Officials are accusing the provincial government of ignoring the social needs of Lumby.
The village has been told by the Ministry of Children and Family Development that it will provide $2,000 to the cash-strapped Whitevalley Community Resource Centre but not the $30,000 in core funding that council had sought in September.
“It’s horrible. That’s not the response we expected after meeting with the minister,” said Mayor Kevin Acton.
“Everyone knows the province has financial challenges but the operation saves them money in social services.”
The centre offers a variety of programs, including family support, adult counselling, home and school support, seniors drop-in, recreation equipment, water restoration, employment initiatives for youth, child care referrals and the Good Food Box program.
The centre’s budget for community-based activities is $750,000 to $800,000 a year, but that has been insufficient to cover costs. The non-profit agency is using reserves to absorb a $20,000 deficit.

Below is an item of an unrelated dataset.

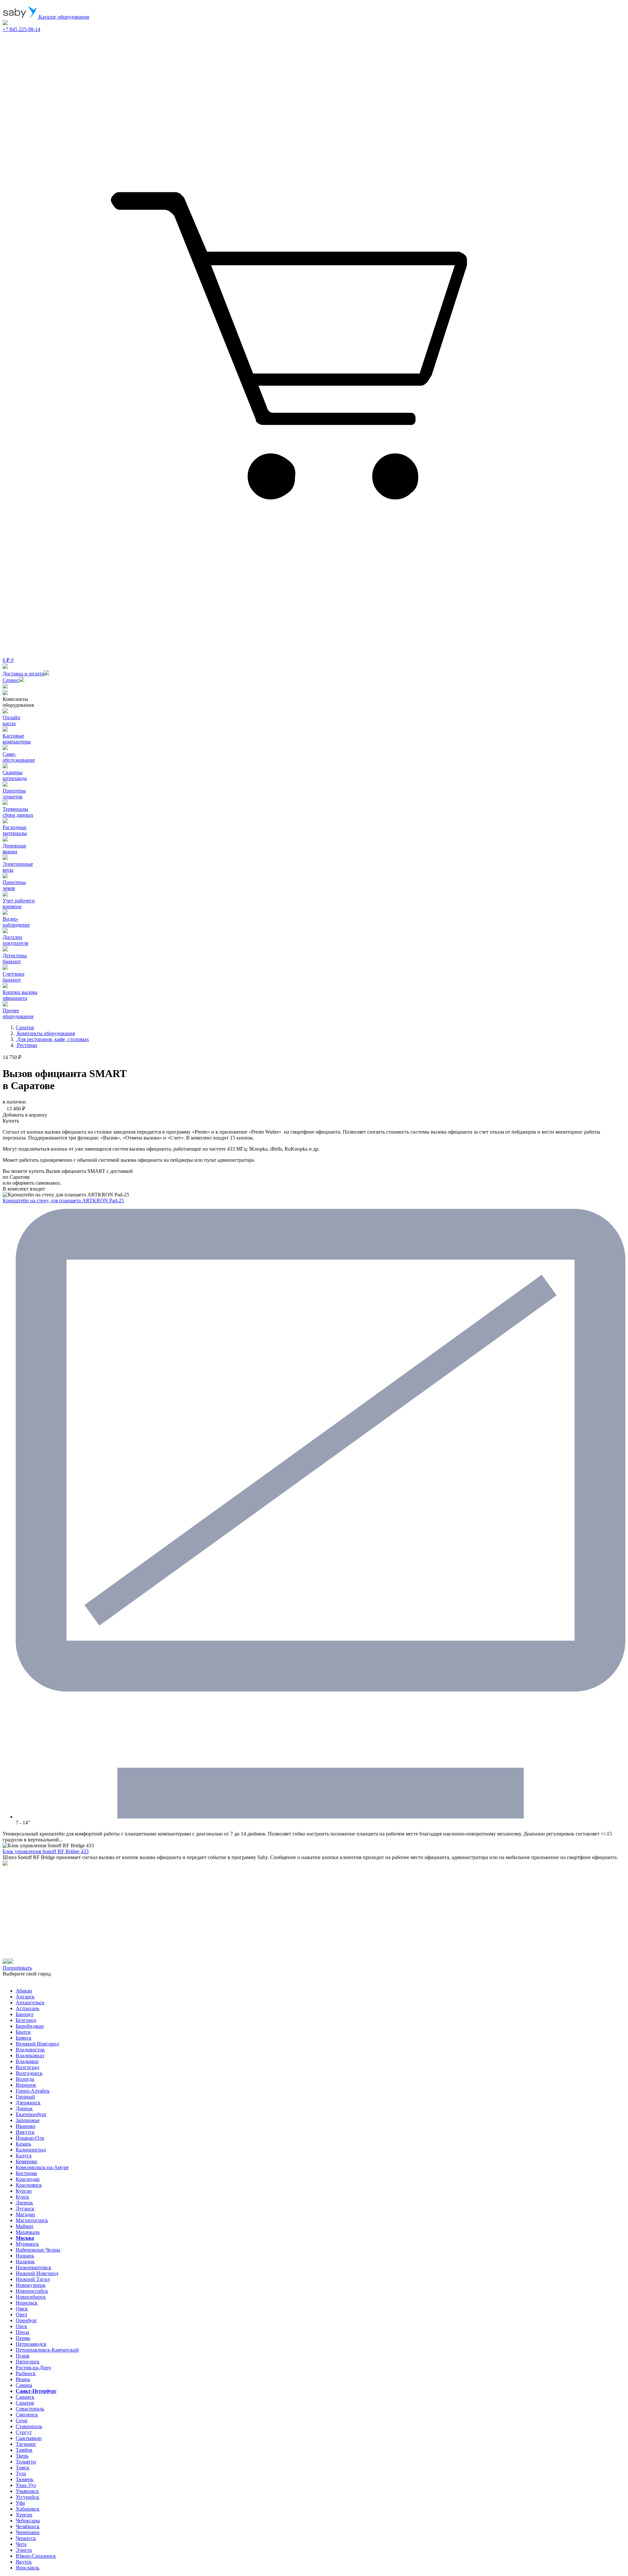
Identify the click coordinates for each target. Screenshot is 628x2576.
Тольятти (26, 2461)
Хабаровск (28, 2509)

“We need core funding so the centre is not always scrambling from grant to grant,” said Coun. Janet Green.
“They are into reserves and they can only last two more years on reserves.”
One of the concerns is centre staff may pursue other opportunities because wages are about 20 per cent lower than in neighbouring communities and the benefit plan for staff is inadequate.
Green insists the village will continue to lobby the government on behalf of the Whitevalley Community Resource Centre.
“It’s the lifeblood of the community. The centre fills gaps for a lot of people, whether children or seniors.”
The ministry states that it does not have surplus funds that can be directed towards the centre for core operations.
“I am not aware of any surplus funds or efficiencies that could be gained that would fulfill your request for $30,000,” said Kemp Redl, community services manager, in a letter to the village.
“WCRC is maximizing every possible resource available to them in your community. Last year, as a result of advocacy and engagement with the North Okanagan Child Youth and Family Committee, we were able to allocate some funds on a one-time basis in the form of rural grants.”